Re: Checkpoints vs restartpoints

From

Michael Paquier

Date:

10 June 2015, 01:09:15

On Wed, Jun 10, 2015 at 9:33 AM, Bruce Momjian wrote:
> Ah, so even thought standbys don't have to write WAL, they are fsyncing
> shared buffers.  Where is the restart point recorded, in pg_controldata?
> c

Yep. Latest checkpoint's REDO location, or
ControlFile->checkPointCopy.redo.

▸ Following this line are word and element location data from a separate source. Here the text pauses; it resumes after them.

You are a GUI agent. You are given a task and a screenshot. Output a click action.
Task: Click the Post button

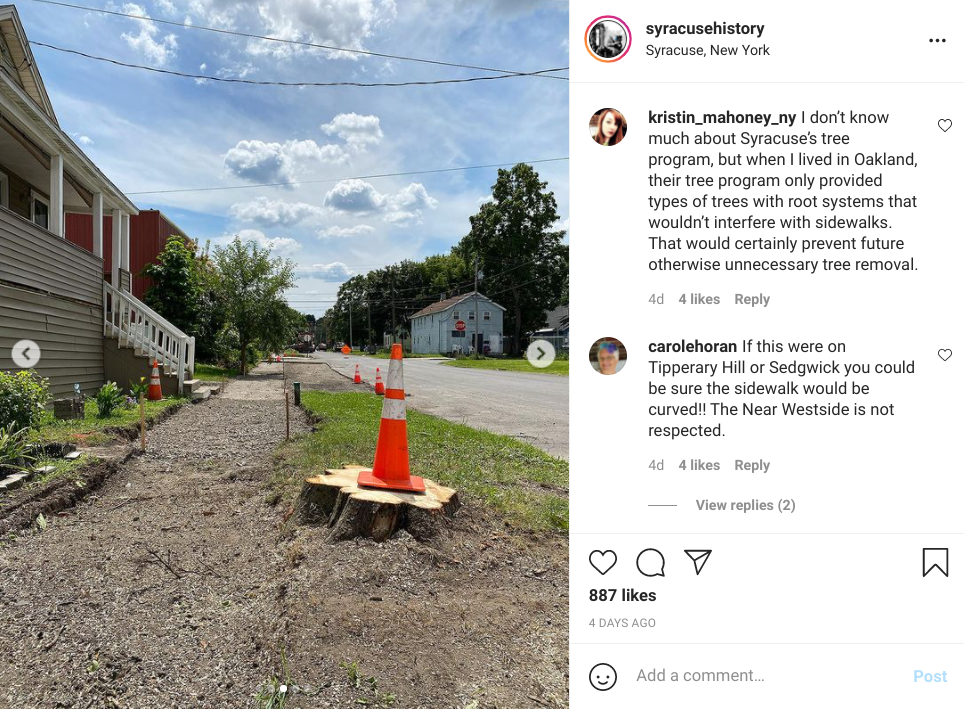(930, 676)
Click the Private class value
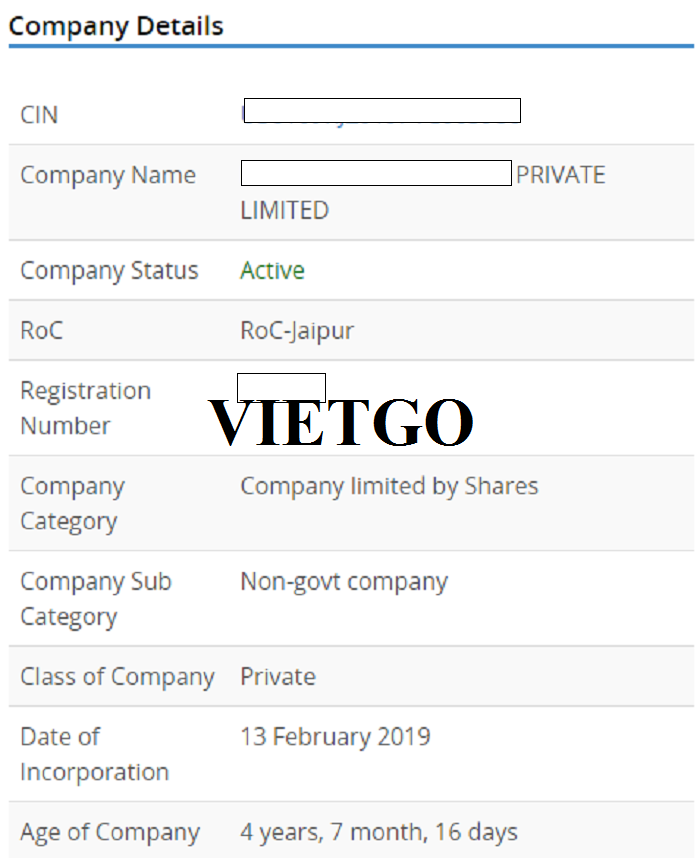The width and height of the screenshot is (700, 858). coord(278,677)
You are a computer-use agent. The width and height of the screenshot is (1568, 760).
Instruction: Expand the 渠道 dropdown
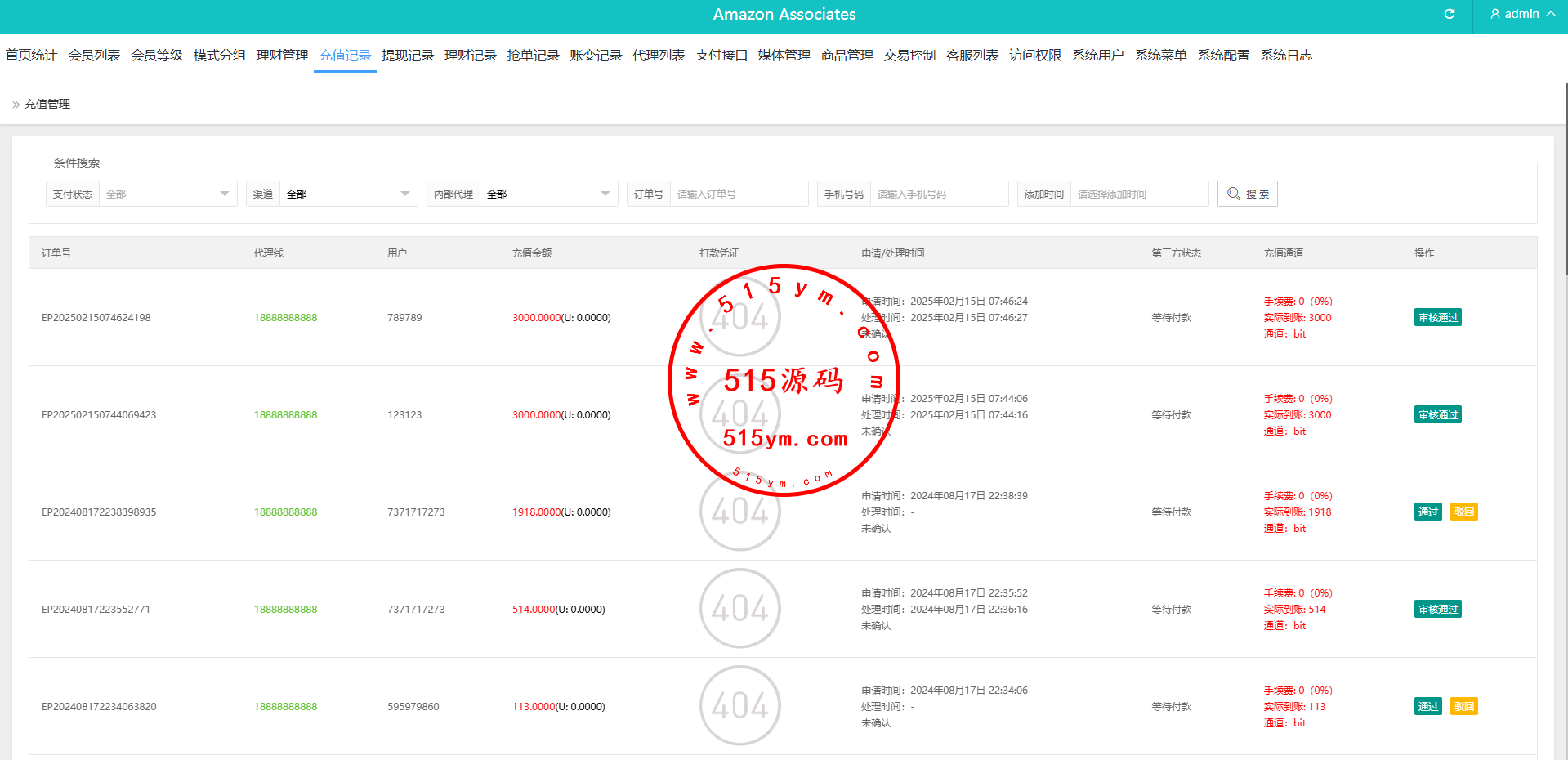[348, 194]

During recovery, a copy is kept as
well in XLogCtlData.lastCheckPoint.
-- 
Michael

Re: Checkpoints vs restartpoints

From

Andres Freund

Date:

10 June 2015, 08:12:31

On 2015-06-10 11:20:19 +1200, Thomas Munro wrote:
> I was wondering about this in the context of the recent multixact
> work, since such configurations could leave you with different SLRU
> files on disk which in some versions might change the behaviour in
> interesting ways.

Note that trigger a restartpoint everytime a checkpoint is replayed
wouldn't realistically fix this. Restartpoints are performed in the
background (the checkpointer), not in the startup process itself. Not
doing that would be prohibitive performance wise, because each
checkpoint would stop replication progress for seconds to tens of
minutes.

- Andres